World shares were steady near all-time highs and the dollar and benchmark US Treasuries and Bunds firmed on Thursday, as the head of the Federal Reserve left markets assessing how to handle the inevitable phasing out of its support.
The yen was under pressure in the currency markets as focus switched to Japanese weekend elections that are expected to strengthen the hand of Prime Minister Shinzo Abe and his radical economic stimulus policies.
Markets are also watching a meeting in Moscow of G20 finance ministers for signs of an orchestrated approach to the end of US money-printing, which could help defuse volatility in global markets.
The G20, which meets on Friday and Saturday, includes many of the developing countries that have been at the sharp end of the dollar's surge since Bernanke first signalled the fed would roll back its bond buying in May.
By mid-morning in Europe, the dollar index was up 0.1 percent but starting to sag following overnight gains made after Fed chief Ben Bernanke on Wednesday stuck to a timeline to wind down its $85 billion a month bond-buying programme.
Bernanke went out of his way to stress that the cautious withdrawal would depend on economic conditions, comments that helped comfort asset markets.
The broad FTSEurofirst 300 share index had recovered from a soft start to the day to be up 0.2 percent by 0930 GMT as it consolidated the 8 percent gains it and MSCI's world index have made over the last month.
Mouhammed Choukeir, Chief Investment Officer of fund manager Kleinwort Benson, said that while Bernanke's comments would help markets for now, investors would remain extremely edgy about the inevitable withdrawal end of uber-easy monetary policy.
"QE (quantitative easing) is here to stay a little longer, but it has to stop one day. The volatility in the past few weeks has perhaps been a glimpse of what is to come," Choukeir said.
"Where a QE world is a world in which risk assets (equities) go up and safe havens (government bonds and gold) also go up, it would appear that a new post-QE
Wall Street was expected to open little changed according to U.S. futures, with U.S. unemployment data and the Philly Fed business survey stacking on top of another busy day of company earnings.
Back in the currency market, the dollar rose 0.6 percent versus the yen to push it back above 100 yen, while the euro hit a seven-week high of 131.45 yen as Sunday's Upper House elections in Tokyo moved into view.
Japan's massive monetary stimulus plan under Prime Minister Shinzo Abe was one of the main catalysts for markets during the early part of the year, causing a 14 per cent plunge in the yen.
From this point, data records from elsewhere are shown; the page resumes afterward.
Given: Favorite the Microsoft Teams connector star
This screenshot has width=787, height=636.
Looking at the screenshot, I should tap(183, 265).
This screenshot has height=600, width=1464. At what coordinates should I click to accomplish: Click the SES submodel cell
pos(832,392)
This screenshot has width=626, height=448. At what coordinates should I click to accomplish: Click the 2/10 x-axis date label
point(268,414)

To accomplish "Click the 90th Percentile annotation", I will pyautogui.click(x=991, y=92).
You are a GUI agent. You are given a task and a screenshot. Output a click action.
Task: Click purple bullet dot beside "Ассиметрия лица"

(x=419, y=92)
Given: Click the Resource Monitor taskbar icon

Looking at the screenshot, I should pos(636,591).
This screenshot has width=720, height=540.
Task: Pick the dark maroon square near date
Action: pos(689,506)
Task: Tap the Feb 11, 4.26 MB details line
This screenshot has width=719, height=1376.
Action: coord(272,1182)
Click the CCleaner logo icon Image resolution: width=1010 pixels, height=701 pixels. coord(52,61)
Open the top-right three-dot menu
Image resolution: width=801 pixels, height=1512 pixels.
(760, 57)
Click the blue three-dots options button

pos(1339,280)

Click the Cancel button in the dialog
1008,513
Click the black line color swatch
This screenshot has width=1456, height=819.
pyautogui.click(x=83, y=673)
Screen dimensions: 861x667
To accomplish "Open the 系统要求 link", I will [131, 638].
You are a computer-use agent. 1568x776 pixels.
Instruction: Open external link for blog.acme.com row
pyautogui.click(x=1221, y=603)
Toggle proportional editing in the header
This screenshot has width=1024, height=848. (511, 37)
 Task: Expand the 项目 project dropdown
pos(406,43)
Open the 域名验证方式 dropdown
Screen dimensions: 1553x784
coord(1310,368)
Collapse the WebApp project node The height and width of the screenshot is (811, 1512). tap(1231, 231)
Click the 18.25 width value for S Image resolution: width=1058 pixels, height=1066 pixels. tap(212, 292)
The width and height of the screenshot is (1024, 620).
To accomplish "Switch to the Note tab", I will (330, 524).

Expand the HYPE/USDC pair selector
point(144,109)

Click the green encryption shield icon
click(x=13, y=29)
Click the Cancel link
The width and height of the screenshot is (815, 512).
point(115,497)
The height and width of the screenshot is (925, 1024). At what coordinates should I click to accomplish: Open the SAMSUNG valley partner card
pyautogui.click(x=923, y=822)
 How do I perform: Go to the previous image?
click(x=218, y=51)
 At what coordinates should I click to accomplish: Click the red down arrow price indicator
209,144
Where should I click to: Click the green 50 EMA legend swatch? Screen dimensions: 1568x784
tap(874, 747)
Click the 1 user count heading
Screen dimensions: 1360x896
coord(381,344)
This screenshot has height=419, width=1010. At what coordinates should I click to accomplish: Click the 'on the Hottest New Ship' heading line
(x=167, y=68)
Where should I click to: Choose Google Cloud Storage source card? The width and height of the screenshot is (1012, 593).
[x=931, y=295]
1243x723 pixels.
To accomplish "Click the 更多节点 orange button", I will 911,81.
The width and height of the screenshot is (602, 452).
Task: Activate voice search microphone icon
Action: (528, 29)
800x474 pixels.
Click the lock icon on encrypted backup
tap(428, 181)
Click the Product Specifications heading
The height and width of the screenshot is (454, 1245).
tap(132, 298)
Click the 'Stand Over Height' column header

The weekend polls are expected to strengthen his grip on power.
"The market is of the view the Abe administration will come out of this very well, so post-election it will be an interesting time because we could see the rhetoric around the reform plans picking up," said Morgan Stanley's head of European FX strategy Ian Stannard.
"If this is the case we will start to see the yen coming under pressure again." Stannard added that he expects a sharp yen fall against the dollar later this year and early next.
In debt markets, benchmark German Bunds tracked minor Bernanke-fuelled gains overnight by US Treasuries to hit a five-week high.
A no confidence vote against Portugal's ruling coalition later in the day turned the focus to peripheral euro zone debt.
The motion proposed by a minor party is likely to fail, but markets will be on the lookout for any signals sent by the three main parties, which are holding talks on a broad deal to keep the country's bailout programme on track.
Spain and France both saw smooth bond auctions on Thursday despite a tougher backdrop, with Spain's prime minister fighting a corruption scandal and France having just lost its last triple-A sovereign credit rating from a major ratings agency.